O QUE SE PEDE —
Copie, sem mudar nada, a parte do texto sobre o governo Médici e o Chile de Allende que começa em "O entendimento de" e termina em "político a exilados.".

O pesquisador demonstra que abundavam ímpetos golpistas no próprio seio do regime militar brasileiro, sem que fossem necessárias ingerências estrangeiras para nutri-los. Para o Planalto, o triunfo do socialismo chileno constituía uma ameaça direta à segurança nacional. Depois de Cuba, o país às margens do Pacífico se tornaria uma “cabeça de ponte do comunismo na América do Sul”, de onde brotaria uma miríade de guerrilhas.

O entendimento de que o Chile passaria a ser um centro de irradiação da luta armada e do comunismo, de acordo com o livro, não passava de um engano paranoico. A via revolucionária chilena era estritamente pacífica, à base de “empanadas e vinho tinto”, como dizia o slogan de Allende. Cônscio da sua fragilidade interna e regional, o presidente evitava avariar relações com Argentina, Brasil e outros países, limitando-se a oferecer asilo político a exilados.

Além da geopolítica, o abrigo aos expatriados constituía o outro interesse do governo Médici. O Chile tinha longa tradição de acolhimento a exilados, e tornou-se o principal destino de quem escapava da ditadura brasileira no início da década de 1970 — segundo estimativas, a comunidade chegava a 5 mil pessoas.

DADOS BRUTOS —
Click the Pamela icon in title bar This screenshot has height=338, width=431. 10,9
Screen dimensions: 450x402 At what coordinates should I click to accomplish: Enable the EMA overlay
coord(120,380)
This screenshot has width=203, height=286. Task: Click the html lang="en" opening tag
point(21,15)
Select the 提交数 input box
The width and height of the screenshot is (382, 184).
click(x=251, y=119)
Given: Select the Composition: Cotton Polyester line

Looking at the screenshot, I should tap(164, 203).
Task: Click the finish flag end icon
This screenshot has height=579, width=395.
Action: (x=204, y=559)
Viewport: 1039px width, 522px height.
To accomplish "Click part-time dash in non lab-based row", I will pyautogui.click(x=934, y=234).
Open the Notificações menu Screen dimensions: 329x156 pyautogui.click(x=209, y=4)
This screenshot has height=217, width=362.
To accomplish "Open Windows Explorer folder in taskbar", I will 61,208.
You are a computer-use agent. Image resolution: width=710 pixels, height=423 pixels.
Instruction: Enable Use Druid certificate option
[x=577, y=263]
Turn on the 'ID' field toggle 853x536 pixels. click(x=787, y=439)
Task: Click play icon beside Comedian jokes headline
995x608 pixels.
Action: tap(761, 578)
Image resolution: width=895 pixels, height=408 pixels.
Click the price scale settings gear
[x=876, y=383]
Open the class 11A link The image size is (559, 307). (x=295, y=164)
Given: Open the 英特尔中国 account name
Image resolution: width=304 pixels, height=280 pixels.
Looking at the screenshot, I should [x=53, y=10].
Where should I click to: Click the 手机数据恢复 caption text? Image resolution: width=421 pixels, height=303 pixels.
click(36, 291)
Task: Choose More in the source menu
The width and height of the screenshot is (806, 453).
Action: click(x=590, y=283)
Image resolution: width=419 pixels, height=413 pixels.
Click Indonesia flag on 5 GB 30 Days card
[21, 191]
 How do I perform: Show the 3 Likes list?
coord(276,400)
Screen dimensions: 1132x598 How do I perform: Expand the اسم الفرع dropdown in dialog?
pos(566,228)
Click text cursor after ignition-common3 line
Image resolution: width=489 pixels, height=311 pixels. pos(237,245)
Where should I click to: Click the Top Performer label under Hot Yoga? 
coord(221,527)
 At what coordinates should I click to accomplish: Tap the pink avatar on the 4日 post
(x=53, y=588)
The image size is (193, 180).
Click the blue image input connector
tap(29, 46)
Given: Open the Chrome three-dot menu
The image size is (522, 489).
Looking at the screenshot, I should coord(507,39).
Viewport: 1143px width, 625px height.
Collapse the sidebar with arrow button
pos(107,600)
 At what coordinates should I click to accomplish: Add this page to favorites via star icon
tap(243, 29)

RESULTADO DA TAREFA —
O entendimento de que o Chile passaria a ser um centro de irradiação da luta armada e do comunismo, de acordo com o livro, não passava de um engano paranoico. A via revolucionária chilena era estritamente pacífica, à base de “empanadas e vinho tinto”, como dizia o slogan de Allende. Cônscio da sua fragilidade interna e regional, o presidente evitava avariar relações com Argentina, Brasil e outros países, limitando-se a oferecer asilo político a exilados.